The campus portrait collection is maintained by the University Art Museum. The collection was established by John Maclean when he was vice president of Princeton in the mid-19th century.

“As University archivist, I know that Princeton’s history, especially in the last 50 years, is more diverse than the campus portraits depict,” said Daniel Linke, a PNC member. “I was glad to be part of this effort to better reflect our heritage.”

PNC member Ryan Ruskin, a Class of 1990 graduate, said the new portraits, like many other campus initiatives over the years, will be positive additions to Princeton traditions.

“Campus portraiture will now more accurately reflect the evolution and ever-growing diversity of the student body and alumni community, in much the same way as the P-rade does,” he said. “More current students will recognize aspects of themselves in campus portraiture. Presenting and including more diversity in this way, we hope, will offer additional inspiration and motivation for all Princeton students.”
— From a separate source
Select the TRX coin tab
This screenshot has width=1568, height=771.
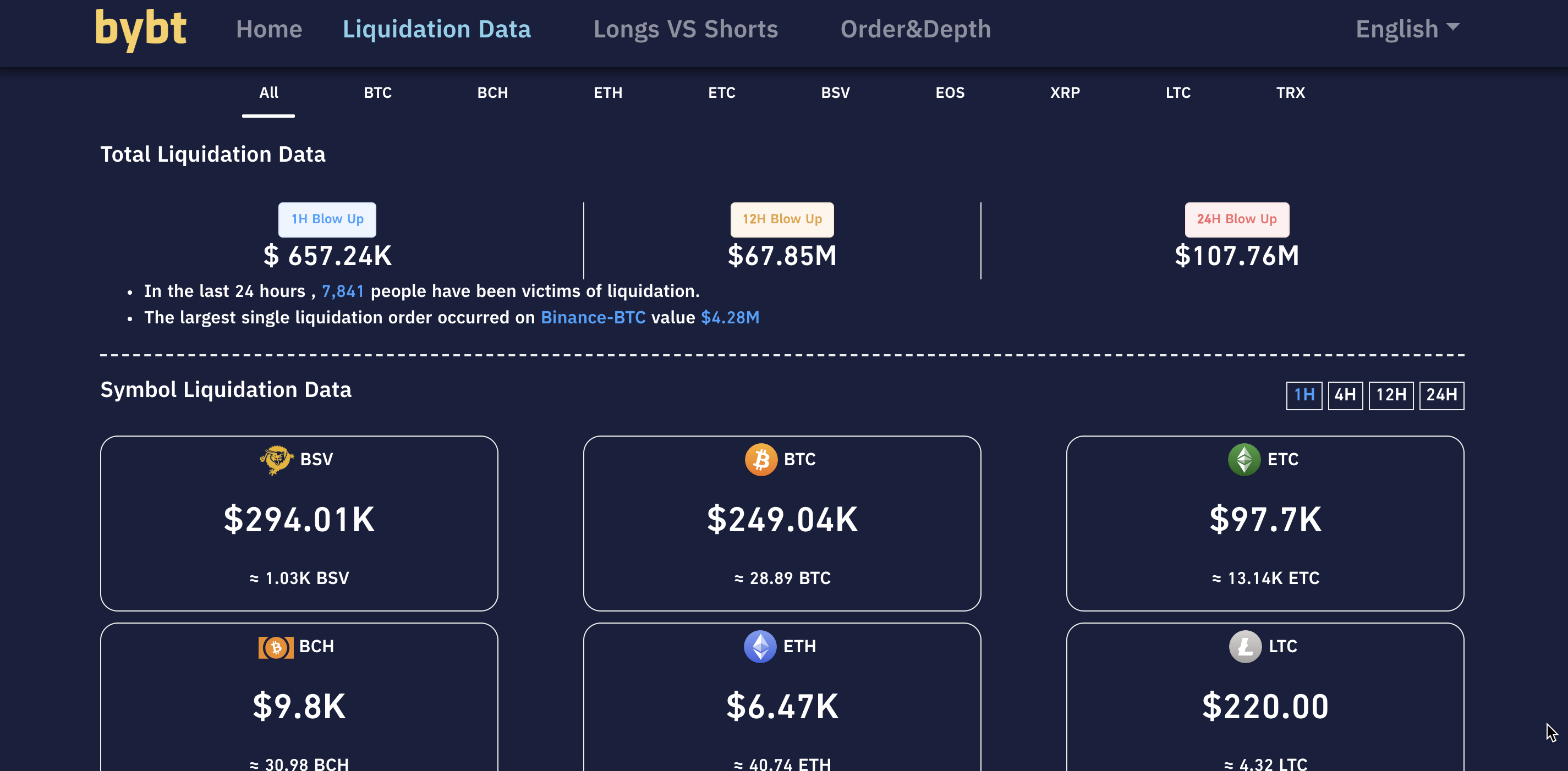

The next step in the portraiture process is selecting artists for the eight new portraits. The University anticipates the portraits will be completed over the next two years. The location of each portrait is to be determined and will be informed by the portrait subject. The Campus Art Steering Committee will lead this process.

Once the portraits are done, the CIC will create a web-based mobile walking tour of the portrait locations.